Problem description: Look for the line that has "The image size is (768, 413)." in the material below; please repeat it and every line after it, exactly, up to and including the line that has "Task: Go back using the back arrow", and nothing else.

Task input:
━━━━━━━━━━━━━━━━━━━━━━━━━━━━━━

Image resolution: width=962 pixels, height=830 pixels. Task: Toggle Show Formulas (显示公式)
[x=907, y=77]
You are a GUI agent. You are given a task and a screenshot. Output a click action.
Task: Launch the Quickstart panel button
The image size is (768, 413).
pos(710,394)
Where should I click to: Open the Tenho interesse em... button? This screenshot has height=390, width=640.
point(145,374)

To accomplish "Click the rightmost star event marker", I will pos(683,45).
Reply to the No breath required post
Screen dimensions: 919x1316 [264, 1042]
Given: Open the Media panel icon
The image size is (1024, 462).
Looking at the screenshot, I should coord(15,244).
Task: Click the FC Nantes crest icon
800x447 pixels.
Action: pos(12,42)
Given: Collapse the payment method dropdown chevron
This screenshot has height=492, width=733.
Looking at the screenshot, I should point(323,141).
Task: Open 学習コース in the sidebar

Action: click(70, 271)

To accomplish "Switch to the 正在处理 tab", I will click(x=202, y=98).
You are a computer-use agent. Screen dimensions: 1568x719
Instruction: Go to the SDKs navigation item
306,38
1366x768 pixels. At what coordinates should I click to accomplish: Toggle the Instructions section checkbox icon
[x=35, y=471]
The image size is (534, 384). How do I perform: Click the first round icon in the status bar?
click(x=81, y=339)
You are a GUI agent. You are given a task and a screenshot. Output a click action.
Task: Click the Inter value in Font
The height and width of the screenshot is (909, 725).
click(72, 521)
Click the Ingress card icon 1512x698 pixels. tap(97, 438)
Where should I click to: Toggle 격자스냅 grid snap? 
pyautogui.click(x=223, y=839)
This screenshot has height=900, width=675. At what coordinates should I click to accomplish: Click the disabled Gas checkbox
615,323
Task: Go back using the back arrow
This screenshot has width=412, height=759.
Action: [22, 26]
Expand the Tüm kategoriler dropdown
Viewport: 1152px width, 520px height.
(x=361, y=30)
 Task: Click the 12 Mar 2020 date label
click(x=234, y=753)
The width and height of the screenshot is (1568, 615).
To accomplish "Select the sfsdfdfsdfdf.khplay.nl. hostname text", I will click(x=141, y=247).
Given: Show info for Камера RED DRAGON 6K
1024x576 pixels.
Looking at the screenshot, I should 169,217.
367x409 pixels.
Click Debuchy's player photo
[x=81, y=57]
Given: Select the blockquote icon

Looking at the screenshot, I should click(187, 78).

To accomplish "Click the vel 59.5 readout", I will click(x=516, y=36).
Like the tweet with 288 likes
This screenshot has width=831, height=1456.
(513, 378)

━━━━━━━━━━━━━━━━━━━━━━━━━━━━━━

Answer:
The image size is (768, 413).
pos(710,394)
Where should I click to: Open the Tenho interesse em... button? This screenshot has height=390, width=640.
point(145,374)

To accomplish "Click the rightmost star event marker", I will pos(683,45).
Reply to the No breath required post
Screen dimensions: 919x1316 [264, 1042]
Given: Open the Media panel icon
The image size is (1024, 462).
Looking at the screenshot, I should coord(15,244).
Task: Click the FC Nantes crest icon
800x447 pixels.
Action: pos(12,42)
Given: Collapse the payment method dropdown chevron
This screenshot has height=492, width=733.
Looking at the screenshot, I should point(323,141).
Task: Open 学習コース in the sidebar

Action: click(70, 271)

To accomplish "Switch to the 正在处理 tab", I will click(x=202, y=98).
You are a computer-use agent. Screen dimensions: 1568x719
Instruction: Go to the SDKs navigation item
306,38
1366x768 pixels. At what coordinates should I click to accomplish: Toggle the Instructions section checkbox icon
[x=35, y=471]
The image size is (534, 384). How do I perform: Click the first round icon in the status bar?
click(x=81, y=339)
You are a GUI agent. You are given a task and a screenshot. Output a click action.
Task: Click the Inter value in Font
The height and width of the screenshot is (909, 725).
click(72, 521)
Click the Ingress card icon 1512x698 pixels. tap(97, 438)
Where should I click to: Toggle 격자스냅 grid snap? 
pyautogui.click(x=223, y=839)
This screenshot has height=900, width=675. At what coordinates should I click to accomplish: Click the disabled Gas checkbox
615,323
Task: Go back using the back arrow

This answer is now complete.